Марфа по привычке хихикнула, отбросила за спину золотисто-пшеничную косу, спускавшуюся ниже пояса, и, весело стрельнув голубыми глазами, запорхала по горнице с извечной бабской суетливостью.
Вскоре перед гостем стояла миска с горячим рассыпчатым картофелем, щедро сдобренным куском сливочного масла, горбушка еще теплого утреннего хлеба и кружка киселя из погреба. Он благодарно кивнул, чем вызвал смущенный взгляд синих глаз, и с явным наслаждением принялся за горячую еду.
Староста несколько раз порывался заговорить со странником, узнать какие-то новости или сплетни, которые можно было бы обсудить вечером в корчме, но тот отвечал хоть вежливо, но односложно, явно не желая говорить много. Поев, он вытер рот поданным ему льняным, накрахмаленным до хруста, полотенцем и, развязав кошель, положил на стол две серебрушки:
— Спасибо, добрые люди!
— Что вы, господин! — замахал руками староста, — Вы бы на ночь-то остались, а вон тучи ходят, того и гляди снег пойдет!

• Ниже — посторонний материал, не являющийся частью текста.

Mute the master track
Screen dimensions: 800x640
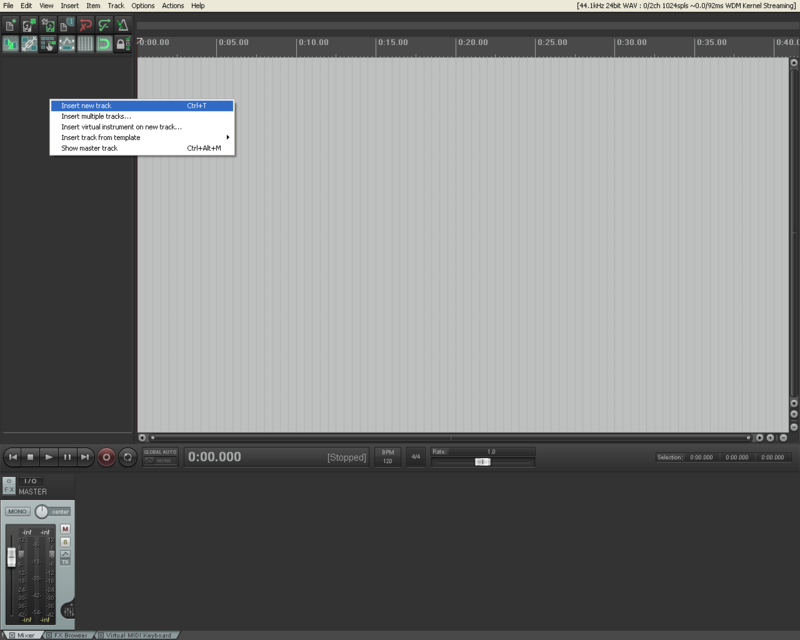(65, 529)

— Некогда мне, — странник понимающе взглянул кошачьими глазами на девушку, та зарделась, потупилась, как и положено скромной сельчанке, — Тороплюсь. Лучше скажи, как к ведьме дойти?
— Идите по дороге до конца деревни, а там тропка налево вильнет, к соснам, это она и есть, — с видимым сожалением напутствовал староста. Отпускать такого гостя вот так, сразу, еще и к молодой ведьме, не хотелось, но и настаивать перед благородным господином он не смел.
Путник кивнул на прощание и вышел, попросив привести коня. Взяв поводья, он медленно, оберегая хромого гнедого, зашагал по деревенской дороге. Вскоре дома закончились, мужчина свернул на тропинку и двинулся вглубь леса.
Тропа была проторена совсем недавно, узкая, почти прямая, на ней еще рос бурый, заиндевелый от мороза мох. Между деревьев проглядывали редкие, уже сморщенные от мороза, ягоды брусники. В одном месте пришлось обогнуть деревья, вырванные ветром с корнями.
Конь гневно фыркал, косил глазом, то и дело закладывал уши, всем своим видом выражая презрение этой непритязательной местности, но покорно хромал за хозяином.
Сосны нехотя начали расступаться, и на полянке появилась избушка. Маленькая и резная, словно пряничный домик. Такие обычно ставят на окна в дни празднования зимнего солнцестояния. Небольшой двор был огорожен высоким, почти в человеческий рост, частоколом, на котором путник почувствовал минимум пять защитных заклятий. Не меньше было на узкой калитке. Заклятия были достаточно примитивными, призванными лишь отпугнуть назойливых гостей.